** Begin Quoted passage **

# ⚡ BlazeMetrics Benchmarking & Comparative Analysis

This notebook compares BlazeMetrics against popular Python implementations where available.
- ROUGE (`rouge-score`), BLEU (`nltk`), chrF (`sacrebleu`), METEOR (`nltk`), WER (`jiwer`), BERTScore (`bert-score`), MoverScore (`moverscore_v2`)
- Cleanly skips baselines when dependencies are missing
- Reports timings (min/avg over repeats) and exports CSV/Markdown



In [None]:
import time, random, os, json
from typing import List, Dict, Any
import numpy as np

# Optional baselines (best-effort imports)
try:
    import nltk
    from nltk.translate.bleu_score import sentence_bleu, SmoothingFunction
    from nltk.translate.meteor_score import meteor_score as nltk_meteor
except Exception:
    nltk = None

try:
    import sacrebleu
except Exception:
    sacrebleu = None

try:
    from rouge_score import rouge_scorer
except Exception:
    rouge_scorer = None

try:
    import jiwer
except Exception:
    jiwer = None

try:
    from bert_score import score as bertscore_score
except Exception:
    bertscore_score = None

try:
    from moverscore_v2 import get_idf_dict, word_mover_score
except Exception:
    word_mover_score = None

from blazemetrics import (
    rouge_score as rg_rouge,
    bleu as rg_bleu,
    chrf_score as rg_chrf,
    meteor as rg_meteor,
    wer as rg_wer,
    bert_score_similarity as rg_bertsim,
    moverscore_greedy as rg_moverscore,
    compute_text_metrics as rg_compute_all,
)

** End Quoted passage **
** Begin Provided data **

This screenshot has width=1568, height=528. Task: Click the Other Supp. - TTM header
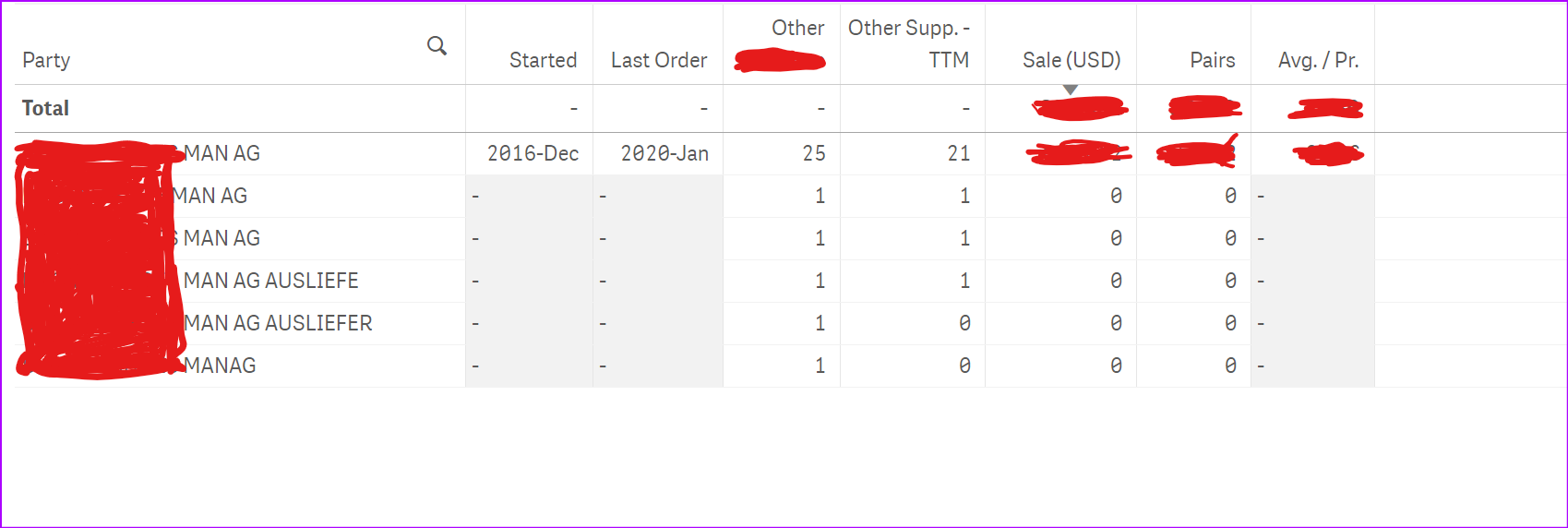(910, 43)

** End Provided data **

Work to do » From the BlazeMetrics benchmarking notebook, copy out everything from "This notebook compares" down to "baselines (best-effort imports)", keeping every character as it appears.

Answer for the task »
This notebook compares BlazeMetrics against popular Python implementations where available.
- ROUGE (`rouge-score`), BLEU (`nltk`), chrF (`sacrebleu`), METEOR (`nltk`), WER (`jiwer`), BERTScore (`bert-score`), MoverScore (`moverscore_v2`)
- Cleanly skips baselines when dependencies are missing
- Reports timings (min/avg over repeats) and exports CSV/Markdown



In [None]:
import time, random, os, json
from typing import List, Dict, Any
import numpy as np

# Optional baselines (best-effort imports)